Posted: Mon Sep 23, 2019 1:24 pm
by avinatbezeq
Thank you for your answer. AFAIK both documents were encoded as UTF-8 by Google while converting a Google-Document to a text file.
Please see the
here the UTF-8 difference comparison as done by Total Commander:
And
here is the Binary difference comparison done by Total Commander:
Re: A Problem with Non-English Text Comparison?
Posted: Mon Sep 23, 2019 6:58 pm
by therube
(Could you correct the link to 1200.txt.)
Re: A Problem with Non-English Text Comparison?
Posted: Tue Sep 24, 2019 12:45 pm
by avinatbezeq
Re: A Problem with Non-English Text Comparison?
Posted: Tue Sep 24, 2019 2:26 pm
by therube
On my end, 54% was the highest % that I could use that would find the most duplicates.

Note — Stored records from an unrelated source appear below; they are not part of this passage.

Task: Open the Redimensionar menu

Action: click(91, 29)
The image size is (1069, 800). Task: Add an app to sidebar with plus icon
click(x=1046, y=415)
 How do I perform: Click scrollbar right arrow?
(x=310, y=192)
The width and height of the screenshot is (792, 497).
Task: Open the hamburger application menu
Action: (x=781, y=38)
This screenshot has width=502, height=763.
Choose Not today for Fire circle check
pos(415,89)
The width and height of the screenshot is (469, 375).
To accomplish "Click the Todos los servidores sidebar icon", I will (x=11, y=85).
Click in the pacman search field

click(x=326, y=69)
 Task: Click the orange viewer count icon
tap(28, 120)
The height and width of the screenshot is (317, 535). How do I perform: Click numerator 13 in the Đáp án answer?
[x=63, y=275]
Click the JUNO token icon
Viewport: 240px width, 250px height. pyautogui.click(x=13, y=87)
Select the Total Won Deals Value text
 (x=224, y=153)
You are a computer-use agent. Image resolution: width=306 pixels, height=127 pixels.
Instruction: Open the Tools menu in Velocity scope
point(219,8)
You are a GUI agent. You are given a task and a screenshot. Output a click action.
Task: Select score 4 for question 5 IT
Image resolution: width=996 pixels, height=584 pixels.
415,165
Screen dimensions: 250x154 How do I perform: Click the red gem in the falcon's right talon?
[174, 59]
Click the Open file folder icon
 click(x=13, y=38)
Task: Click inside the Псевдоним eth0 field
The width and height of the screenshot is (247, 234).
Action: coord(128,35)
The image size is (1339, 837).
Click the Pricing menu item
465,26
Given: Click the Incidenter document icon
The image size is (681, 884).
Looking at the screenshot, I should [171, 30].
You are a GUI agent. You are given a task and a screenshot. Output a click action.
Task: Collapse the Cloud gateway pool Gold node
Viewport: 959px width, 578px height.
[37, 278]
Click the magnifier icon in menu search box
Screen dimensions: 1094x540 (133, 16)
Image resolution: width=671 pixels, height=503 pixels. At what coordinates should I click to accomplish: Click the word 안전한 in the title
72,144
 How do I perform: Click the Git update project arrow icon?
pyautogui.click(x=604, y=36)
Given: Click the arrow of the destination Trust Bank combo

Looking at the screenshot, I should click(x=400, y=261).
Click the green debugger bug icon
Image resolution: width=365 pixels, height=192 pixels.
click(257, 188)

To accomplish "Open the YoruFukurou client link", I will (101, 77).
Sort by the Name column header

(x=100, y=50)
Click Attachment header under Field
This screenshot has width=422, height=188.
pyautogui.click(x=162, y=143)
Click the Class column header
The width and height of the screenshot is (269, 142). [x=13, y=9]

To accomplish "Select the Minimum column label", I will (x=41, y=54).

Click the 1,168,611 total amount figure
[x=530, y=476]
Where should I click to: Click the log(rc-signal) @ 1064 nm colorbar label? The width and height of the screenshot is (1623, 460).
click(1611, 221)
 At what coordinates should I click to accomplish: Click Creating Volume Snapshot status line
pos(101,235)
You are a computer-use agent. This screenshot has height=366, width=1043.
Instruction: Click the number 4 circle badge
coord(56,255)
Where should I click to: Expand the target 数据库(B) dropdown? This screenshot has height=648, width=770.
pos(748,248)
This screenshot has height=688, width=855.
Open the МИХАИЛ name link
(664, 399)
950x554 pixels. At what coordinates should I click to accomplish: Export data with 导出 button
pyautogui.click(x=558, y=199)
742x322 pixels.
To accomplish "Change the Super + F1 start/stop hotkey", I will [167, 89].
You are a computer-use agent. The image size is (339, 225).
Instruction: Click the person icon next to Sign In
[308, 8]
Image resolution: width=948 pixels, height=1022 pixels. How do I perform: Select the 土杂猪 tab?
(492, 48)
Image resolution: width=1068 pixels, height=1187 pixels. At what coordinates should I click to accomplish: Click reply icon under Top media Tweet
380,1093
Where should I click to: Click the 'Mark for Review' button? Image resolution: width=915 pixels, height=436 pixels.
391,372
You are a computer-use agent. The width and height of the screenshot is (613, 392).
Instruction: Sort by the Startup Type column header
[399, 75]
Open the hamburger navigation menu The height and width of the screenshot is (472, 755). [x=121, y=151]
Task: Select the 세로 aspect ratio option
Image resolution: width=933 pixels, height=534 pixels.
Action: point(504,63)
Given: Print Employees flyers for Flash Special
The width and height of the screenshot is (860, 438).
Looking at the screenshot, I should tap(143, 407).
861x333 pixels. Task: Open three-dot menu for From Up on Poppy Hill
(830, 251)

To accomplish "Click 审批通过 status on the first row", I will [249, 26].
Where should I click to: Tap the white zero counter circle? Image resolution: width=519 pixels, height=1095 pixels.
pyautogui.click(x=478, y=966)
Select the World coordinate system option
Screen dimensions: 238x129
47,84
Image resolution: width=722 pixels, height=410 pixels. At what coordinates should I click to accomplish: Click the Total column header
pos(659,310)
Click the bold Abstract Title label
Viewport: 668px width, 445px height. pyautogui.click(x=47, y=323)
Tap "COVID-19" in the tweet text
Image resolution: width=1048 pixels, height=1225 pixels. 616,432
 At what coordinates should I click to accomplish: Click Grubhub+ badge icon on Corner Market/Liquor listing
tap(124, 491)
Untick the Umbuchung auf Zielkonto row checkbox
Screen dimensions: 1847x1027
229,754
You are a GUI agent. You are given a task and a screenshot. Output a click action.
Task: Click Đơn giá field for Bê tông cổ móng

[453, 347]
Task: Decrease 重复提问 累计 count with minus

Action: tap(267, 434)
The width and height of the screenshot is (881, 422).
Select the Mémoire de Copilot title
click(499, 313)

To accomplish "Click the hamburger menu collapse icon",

Altap Salamander mostly fails with Unicode (
display), though it is still able to compare successfully, including different encodings (UTF-8 vs Unicode).
https://i.postimg.cc/bykj8Lz9/Hebrew-te ... mander.png
(1. text mode, 2. binary)
It would appear that DC is using a binary algorithm for its Similar Content (as it does not find "the same" UTF-8 & Unicode files as "duplicates").
When I bumped % to 55, I lost one of my files - even though the file lost was an exact duplicate of 1 of the other 2 files that did remain as "duplicated"?
Re: A Problem with Non-English Text Comparison?
Posted: Tue Sep 24, 2019 4:56 pm
by avinatbezeq
Well, as you can see at
Beyond Compare 4's comparison result, there are
only four one char difference between the two files!